● Supplied information:
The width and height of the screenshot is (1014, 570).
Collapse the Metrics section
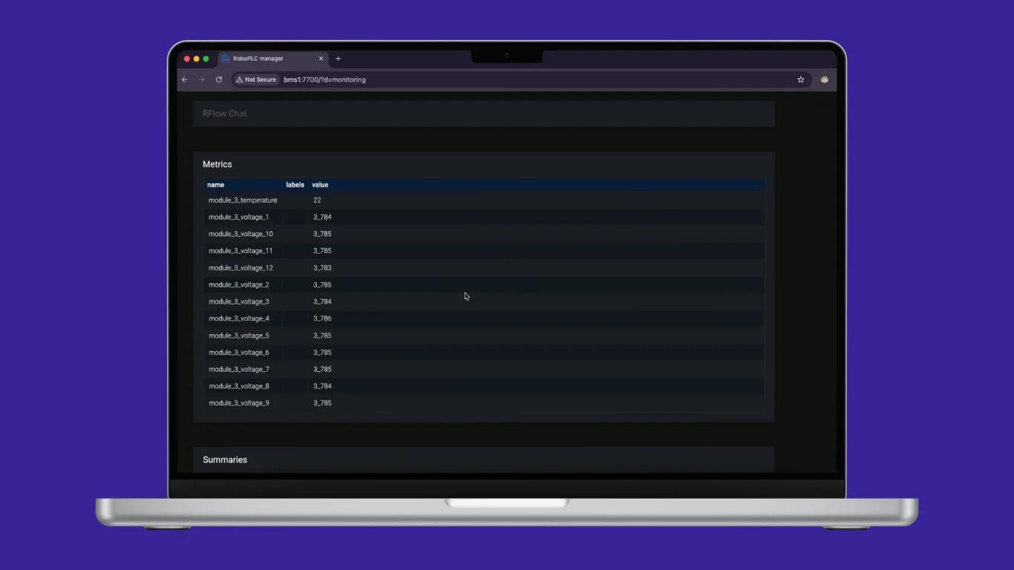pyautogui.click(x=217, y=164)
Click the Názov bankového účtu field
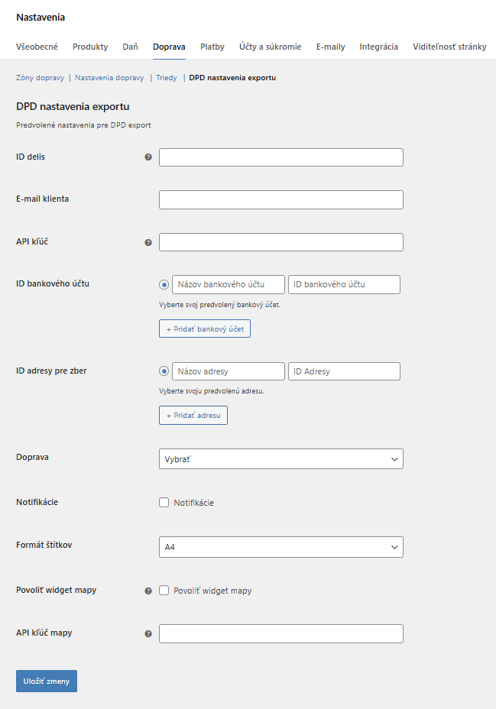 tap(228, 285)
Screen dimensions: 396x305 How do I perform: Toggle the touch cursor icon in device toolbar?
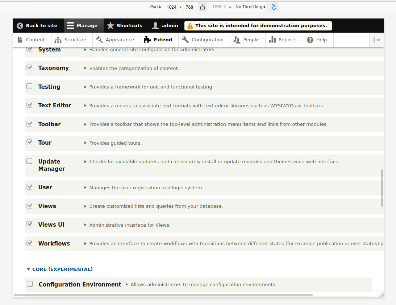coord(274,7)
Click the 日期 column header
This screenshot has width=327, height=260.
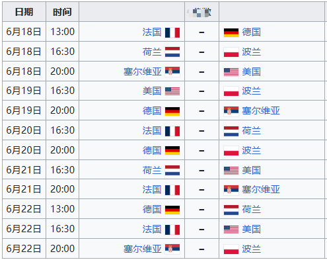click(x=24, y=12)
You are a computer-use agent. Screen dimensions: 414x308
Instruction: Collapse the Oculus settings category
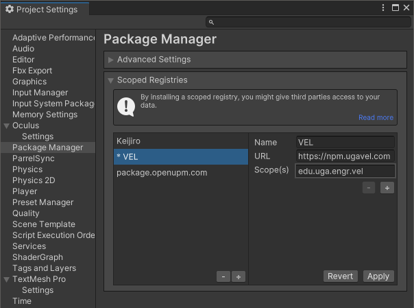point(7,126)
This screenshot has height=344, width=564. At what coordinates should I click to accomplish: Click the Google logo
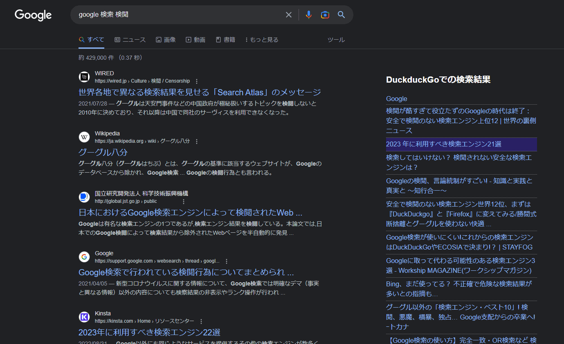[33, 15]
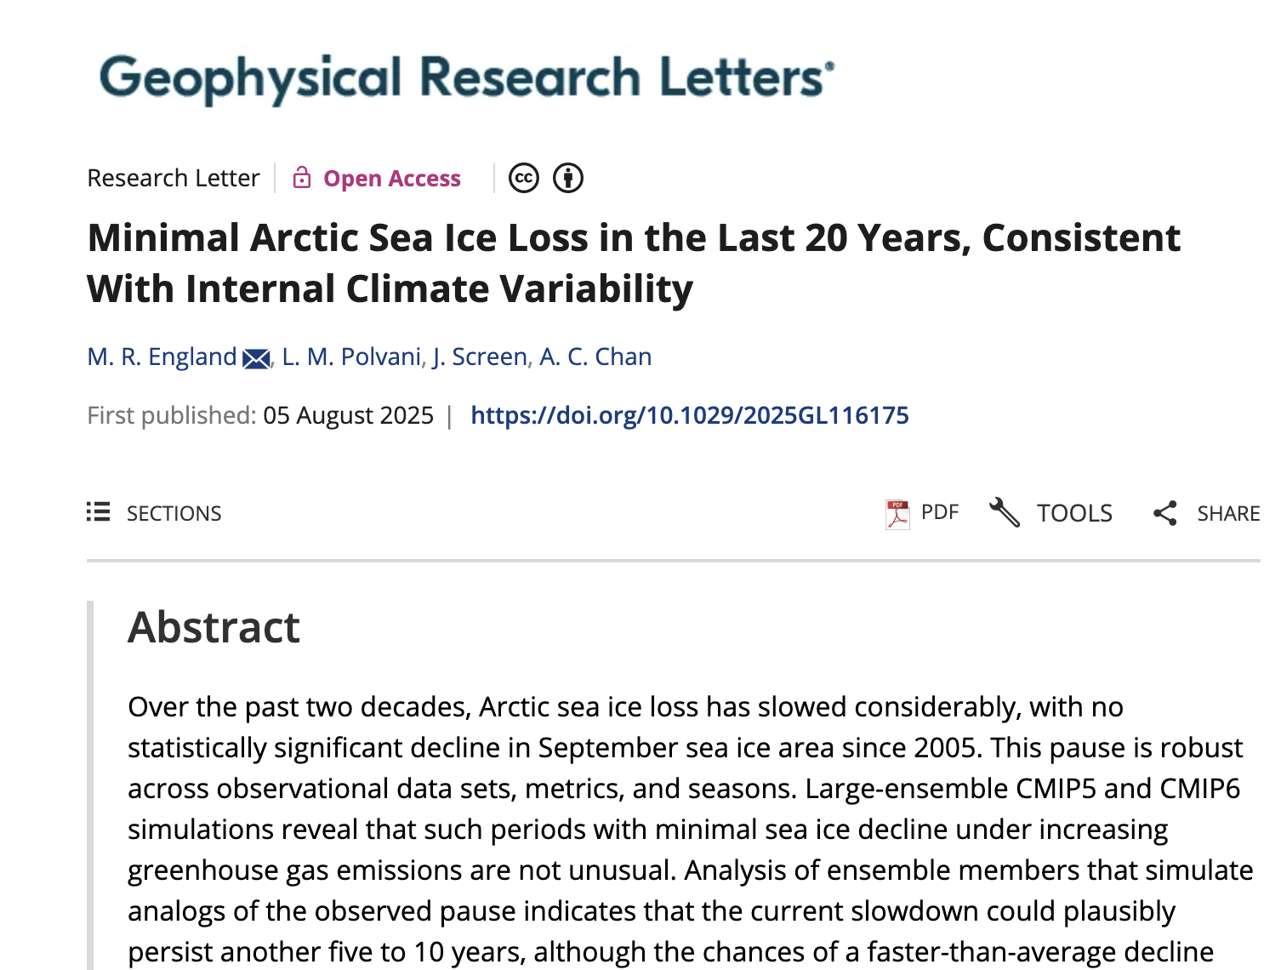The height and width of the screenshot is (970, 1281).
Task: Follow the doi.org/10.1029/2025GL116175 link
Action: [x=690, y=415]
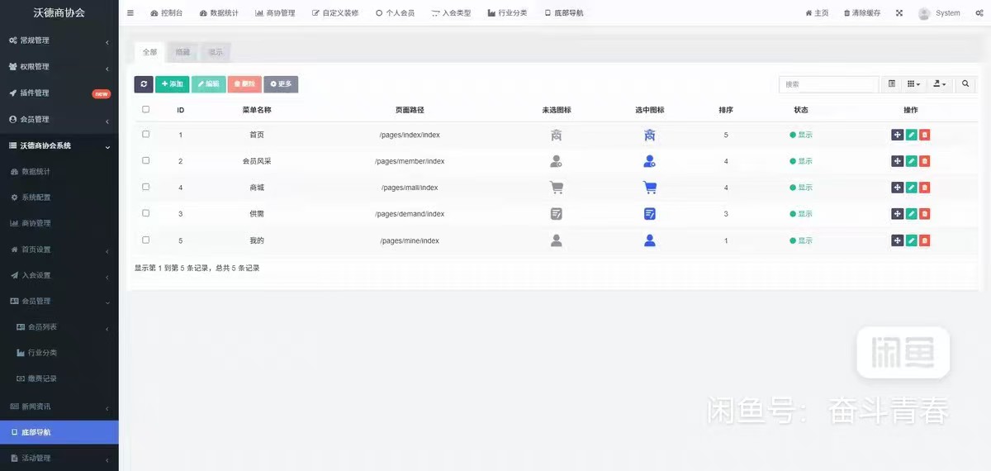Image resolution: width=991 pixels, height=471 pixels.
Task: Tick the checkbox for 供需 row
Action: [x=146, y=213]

● Your assignment:
A faithful copy of the data is required: each word kept, each picture omitted.

● Result:
The width and height of the screenshot is (1014, 570).
Collapse the Metrics section
pyautogui.click(x=217, y=164)
Click the Názov bankového účtu field
 tap(228, 285)
Screen dimensions: 396x305 How do I perform: Toggle the touch cursor icon in device toolbar?
coord(274,7)
Click the 日期 column header
This screenshot has width=327, height=260.
click(x=24, y=12)
You are a computer-use agent. Screen dimensions: 414x308
Instruction: Collapse the Oculus settings category
point(7,126)
This screenshot has height=344, width=564. At what coordinates should I click to accomplish: Click the Google logo
[33, 15]
The height and width of the screenshot is (970, 1281).
Task: Follow the doi.org/10.1029/2025GL116175 link
Action: [x=690, y=415]
Image resolution: width=991 pixels, height=471 pixels.
Task: Tick the checkbox for 供需 row
Action: [x=146, y=213]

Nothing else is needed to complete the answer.